• WHAT IS REQUIRED
All of the data that appears below is to be given again precisely as written.

• RECORD EXTRACTS

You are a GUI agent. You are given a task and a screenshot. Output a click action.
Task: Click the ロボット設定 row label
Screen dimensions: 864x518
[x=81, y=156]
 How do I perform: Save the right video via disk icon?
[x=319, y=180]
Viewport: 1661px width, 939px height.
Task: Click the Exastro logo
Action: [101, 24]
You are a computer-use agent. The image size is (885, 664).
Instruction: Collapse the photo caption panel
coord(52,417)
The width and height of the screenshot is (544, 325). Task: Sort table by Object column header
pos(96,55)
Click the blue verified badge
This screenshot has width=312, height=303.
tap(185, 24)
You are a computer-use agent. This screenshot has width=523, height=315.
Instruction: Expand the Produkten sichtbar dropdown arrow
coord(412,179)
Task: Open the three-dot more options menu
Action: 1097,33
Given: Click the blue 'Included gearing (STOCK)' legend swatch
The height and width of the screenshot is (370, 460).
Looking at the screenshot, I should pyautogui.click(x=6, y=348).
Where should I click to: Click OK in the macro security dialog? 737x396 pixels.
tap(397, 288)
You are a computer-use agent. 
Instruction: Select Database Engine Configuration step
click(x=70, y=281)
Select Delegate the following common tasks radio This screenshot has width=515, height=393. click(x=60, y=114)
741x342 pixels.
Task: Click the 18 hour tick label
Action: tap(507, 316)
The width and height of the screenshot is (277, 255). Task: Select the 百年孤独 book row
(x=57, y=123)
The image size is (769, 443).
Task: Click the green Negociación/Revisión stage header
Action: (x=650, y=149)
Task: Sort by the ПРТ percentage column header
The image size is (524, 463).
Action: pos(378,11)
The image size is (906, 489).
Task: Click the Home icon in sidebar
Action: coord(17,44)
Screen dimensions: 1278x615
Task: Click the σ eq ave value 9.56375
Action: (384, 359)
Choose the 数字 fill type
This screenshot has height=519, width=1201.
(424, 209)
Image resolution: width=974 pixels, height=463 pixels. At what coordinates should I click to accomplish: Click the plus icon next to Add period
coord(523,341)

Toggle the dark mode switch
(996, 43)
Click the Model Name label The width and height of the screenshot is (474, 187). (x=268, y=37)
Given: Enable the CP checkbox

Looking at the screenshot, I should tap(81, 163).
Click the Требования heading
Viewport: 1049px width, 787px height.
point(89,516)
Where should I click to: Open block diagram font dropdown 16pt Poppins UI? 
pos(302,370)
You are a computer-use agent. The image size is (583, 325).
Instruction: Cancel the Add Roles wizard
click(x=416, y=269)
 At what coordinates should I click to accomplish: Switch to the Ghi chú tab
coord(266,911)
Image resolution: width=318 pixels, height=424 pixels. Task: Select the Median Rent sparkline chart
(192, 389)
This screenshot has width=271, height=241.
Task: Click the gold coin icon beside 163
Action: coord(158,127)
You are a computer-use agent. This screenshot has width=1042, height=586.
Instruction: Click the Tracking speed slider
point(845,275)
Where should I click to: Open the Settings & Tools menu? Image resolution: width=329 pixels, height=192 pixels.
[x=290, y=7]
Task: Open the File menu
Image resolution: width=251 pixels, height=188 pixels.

• RESPONSE AREA
You are a GUI agent. You are given a task and a screenshot. Output a click action.
Task: Click the ロボット設定 row label
Screen dimensions: 864x518
[x=81, y=156]
 How do I perform: Save the right video via disk icon?
[x=319, y=180]
Viewport: 1661px width, 939px height.
Task: Click the Exastro logo
Action: [101, 24]
You are a computer-use agent. The image size is (885, 664).
Instruction: Collapse the photo caption panel
coord(52,417)
The width and height of the screenshot is (544, 325). Task: Sort table by Object column header
pos(96,55)
Click the blue verified badge
This screenshot has width=312, height=303.
tap(185, 24)
You are a computer-use agent. This screenshot has width=523, height=315.
Instruction: Expand the Produkten sichtbar dropdown arrow
coord(412,179)
Task: Open the three-dot more options menu
Action: 1097,33
Given: Click the blue 'Included gearing (STOCK)' legend swatch
The height and width of the screenshot is (370, 460).
Looking at the screenshot, I should pyautogui.click(x=6, y=348).
Where should I click to: Click OK in the macro security dialog? 737x396 pixels.
tap(397, 288)
You are a computer-use agent. 
Instruction: Select Database Engine Configuration step
click(x=70, y=281)
Select Delegate the following common tasks radio This screenshot has width=515, height=393. click(x=60, y=114)
741x342 pixels.
Task: Click the 18 hour tick label
Action: tap(507, 316)
The width and height of the screenshot is (277, 255). Task: Select the 百年孤独 book row
(x=57, y=123)
The image size is (769, 443).
Task: Click the green Negociación/Revisión stage header
Action: (x=650, y=149)
Task: Sort by the ПРТ percentage column header
The image size is (524, 463).
Action: pos(378,11)
The image size is (906, 489).
Task: Click the Home icon in sidebar
Action: coord(17,44)
Screen dimensions: 1278x615
Task: Click the σ eq ave value 9.56375
Action: (384, 359)
Choose the 数字 fill type
This screenshot has height=519, width=1201.
(424, 209)
Image resolution: width=974 pixels, height=463 pixels. At what coordinates should I click to accomplish: Click the plus icon next to Add period
coord(523,341)

Toggle the dark mode switch
(996, 43)
Click the Model Name label The width and height of the screenshot is (474, 187). (x=268, y=37)
Given: Enable the CP checkbox

Looking at the screenshot, I should tap(81, 163).
Click the Требования heading
Viewport: 1049px width, 787px height.
point(89,516)
Where should I click to: Open block diagram font dropdown 16pt Poppins UI? 
pos(302,370)
You are a computer-use agent. The image size is (583, 325).
Instruction: Cancel the Add Roles wizard
click(x=416, y=269)
 At what coordinates should I click to accomplish: Switch to the Ghi chú tab
coord(266,911)
Image resolution: width=318 pixels, height=424 pixels. Task: Select the Median Rent sparkline chart
(192, 389)
This screenshot has width=271, height=241.
Task: Click the gold coin icon beside 163
Action: coord(158,127)
You are a computer-use agent. This screenshot has width=1042, height=586.
Instruction: Click the Tracking speed slider
point(845,275)
Where should I click to: Open the Settings & Tools menu? Image resolution: width=329 pixels, height=192 pixels.
[x=290, y=7]
Task: Open the File menu
Image resolution: width=251 pixels, height=188 pixels.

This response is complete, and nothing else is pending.